WHEN I started teaching in 1963, I joined the staff of a small independent school in Devon - and my friends told me I was mad. A Labour government, they said, would abolish such anachronisms, and I would be quickly out of a job. Thirty-nine years later I am out of a job but having, more by accident than by design, taught in independent schools for my entire career, and having retired rather than had my job axed as a result of Government interference.

For many years I have yearned for the gap between the independent and state sectors to close or even disappear. But, while their opponents have frequently predicted the demise of independent schools, over the past 40 years these schools have flourished rather than withered, and most are in a healthy state at the start of the 21st century.

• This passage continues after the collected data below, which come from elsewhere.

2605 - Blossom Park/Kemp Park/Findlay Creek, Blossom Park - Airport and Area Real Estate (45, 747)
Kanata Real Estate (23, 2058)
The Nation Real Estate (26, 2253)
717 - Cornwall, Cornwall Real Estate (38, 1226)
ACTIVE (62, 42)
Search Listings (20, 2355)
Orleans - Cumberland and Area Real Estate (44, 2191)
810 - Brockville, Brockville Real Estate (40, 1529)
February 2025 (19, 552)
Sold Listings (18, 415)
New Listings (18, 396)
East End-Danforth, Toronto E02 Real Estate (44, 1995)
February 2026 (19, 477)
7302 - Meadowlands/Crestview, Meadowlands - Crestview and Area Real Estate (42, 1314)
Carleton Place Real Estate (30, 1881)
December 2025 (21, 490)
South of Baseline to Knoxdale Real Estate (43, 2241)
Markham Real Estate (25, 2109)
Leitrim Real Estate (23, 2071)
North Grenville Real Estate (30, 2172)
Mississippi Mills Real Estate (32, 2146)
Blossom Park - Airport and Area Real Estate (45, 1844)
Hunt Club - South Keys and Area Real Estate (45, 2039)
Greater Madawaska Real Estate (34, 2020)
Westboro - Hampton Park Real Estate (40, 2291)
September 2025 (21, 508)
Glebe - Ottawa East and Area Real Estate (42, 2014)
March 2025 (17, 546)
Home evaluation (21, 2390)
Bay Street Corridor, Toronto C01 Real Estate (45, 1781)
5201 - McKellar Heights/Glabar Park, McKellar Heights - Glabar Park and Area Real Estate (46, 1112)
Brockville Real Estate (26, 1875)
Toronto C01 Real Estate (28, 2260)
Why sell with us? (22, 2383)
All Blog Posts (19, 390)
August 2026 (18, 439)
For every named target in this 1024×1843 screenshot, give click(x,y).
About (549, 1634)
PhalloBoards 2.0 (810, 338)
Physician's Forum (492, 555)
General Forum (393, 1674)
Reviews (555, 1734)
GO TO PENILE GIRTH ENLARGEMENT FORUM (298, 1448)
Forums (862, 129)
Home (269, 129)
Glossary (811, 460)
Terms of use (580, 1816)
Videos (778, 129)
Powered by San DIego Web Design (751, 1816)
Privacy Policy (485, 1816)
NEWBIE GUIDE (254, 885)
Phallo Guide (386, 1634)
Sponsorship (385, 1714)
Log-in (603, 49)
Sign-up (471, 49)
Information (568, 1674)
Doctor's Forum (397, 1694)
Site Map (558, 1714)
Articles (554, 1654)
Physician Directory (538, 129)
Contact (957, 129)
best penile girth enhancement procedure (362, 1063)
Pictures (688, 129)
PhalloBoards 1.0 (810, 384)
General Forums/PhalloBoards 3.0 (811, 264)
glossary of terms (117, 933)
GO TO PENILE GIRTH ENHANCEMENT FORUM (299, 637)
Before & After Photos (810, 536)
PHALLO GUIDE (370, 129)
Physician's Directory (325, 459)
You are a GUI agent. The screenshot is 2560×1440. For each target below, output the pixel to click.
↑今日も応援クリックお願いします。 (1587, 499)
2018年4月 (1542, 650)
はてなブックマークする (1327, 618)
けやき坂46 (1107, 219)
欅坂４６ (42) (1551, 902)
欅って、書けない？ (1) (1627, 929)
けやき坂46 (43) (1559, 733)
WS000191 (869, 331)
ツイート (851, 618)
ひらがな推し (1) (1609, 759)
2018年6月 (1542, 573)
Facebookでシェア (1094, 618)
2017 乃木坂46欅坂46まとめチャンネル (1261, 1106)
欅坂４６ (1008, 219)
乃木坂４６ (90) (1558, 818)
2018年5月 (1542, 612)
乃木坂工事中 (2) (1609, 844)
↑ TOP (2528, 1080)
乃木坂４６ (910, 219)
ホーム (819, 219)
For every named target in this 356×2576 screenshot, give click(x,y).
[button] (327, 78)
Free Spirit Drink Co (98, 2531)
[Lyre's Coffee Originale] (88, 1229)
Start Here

Whether they will be as strong at the end of the century, or even in 2063, not even the most audacious prophet would dare to predict. After all, parents who are contemplating a day school education for their offspring currently face a bill of about pound;64,000 per child. When a similar product can be “purchased” for nothing, there must be something about these schools which is so attractive to parents. In Edinburgh, a quarter of all secondary pupils attend an independent school.

One of the most important factors which has resulted in their increased appeal is their responsiveness to parents. Twenty years ago most independent schools adopted a pretty lofty attitude; now they hold frequent parents’ evenings, bombard parents with questionnaires and market themselves with a professionalism unimaginable even 10 years ago.

Parents pay their fees direct to the school, and expect value for money. Schools that failed over the past 10 years often did so because they ignored what parents - and pupils - wanted. Some heads and governors have resented the ways schools have become more businesslike in their approach, but they continue to do so at their peril.

The independent schools have also gone a long way to broadening their social appeal. Gone are the days when they were only for the children of the wealthy - every day school has pupils whose parents both work full-time and scrimp and save to be able to afford what they see as the best education for their children. And since the demise of the assisted places scheme, many schools have established their own schemes so bright youngsters from less privileged backgrounds can attend.

But there must be other factors which result in so many parents sacrificing so much to educate their children privately. True, for some it is a social obligation - they want their children to mix with children from similar backgrounds. But for the vast majority the reasons are very different. The high level of expectation at independent schools is one. I often asked pupils who joined my school halfway through their secondary education how the school differed from their previous one. Almost invariably the answer was the level of expectations of all pupils.

The extracurricular activities offered in abundance by independent schools are another factor. I can think of many former pupils from the school where I was head whose careers have stemmed from their participation in these activities, ranging from politics (Sir Malcolm Rifkind) to music (Donald Runnicles) to sport (Gavin Hastings). Scottish education suffered a grievous blow in 1986 when teachers in the state sector withdrew their support for such activities, and in many schools they have not fully recovered.

Academic success, of course, is also a factor, although opponents are sceptical of the claim because such schools are academically and socially selective. Of course, they say, these schools should produce better results. But how much better? The percentage of pupils passing three Highers in state schools in Scotland is only 23 per cent, woefully short of that in the independent sector in Scotland. Such a gap cannot be explained by social and academic selection alone. And many independent schools “select” at nursery level, where academic assessment is impossible, or at P1, where it is an extremely inexact science.

espite all this, I am not convinced that the independent sector will survive the 21st century unless it can co-operate more closely with the state sector. This may seem a contradictory statement - after all, if the two sectors come closer together, why pay such extortionate fees? The answer lies in standing the question on its head - can the state sector survive as it is without adopting some of the methods of the independent sector?

Parents of all backgrounds are going to demand more and more of their schools. Political dogma has clouded this issue since the abolition of the grammar school. But there are chinks of light appearing, and private finance is being seen by all major political parties as a way of closing the gap between people’s expectations and the Government’s ability to deliver.

My vision of the future is of a dogma-free environment for education, where the independent and state schools steadily come closer together, to the benefit of both. There are models which can be studied - notably in Australia and New Zealand, and even surprisingly in post-apartheid South Africa and in communist China.

There will doubtless be many difficulties, but none that cannot be overcome if the political will is there. In the long run this would be to the benefit of all our schools, of all our children, and ultimately, of our entire nation.

Frank Gerstenberg is the former principal of George Watson’s College in Edinburgh.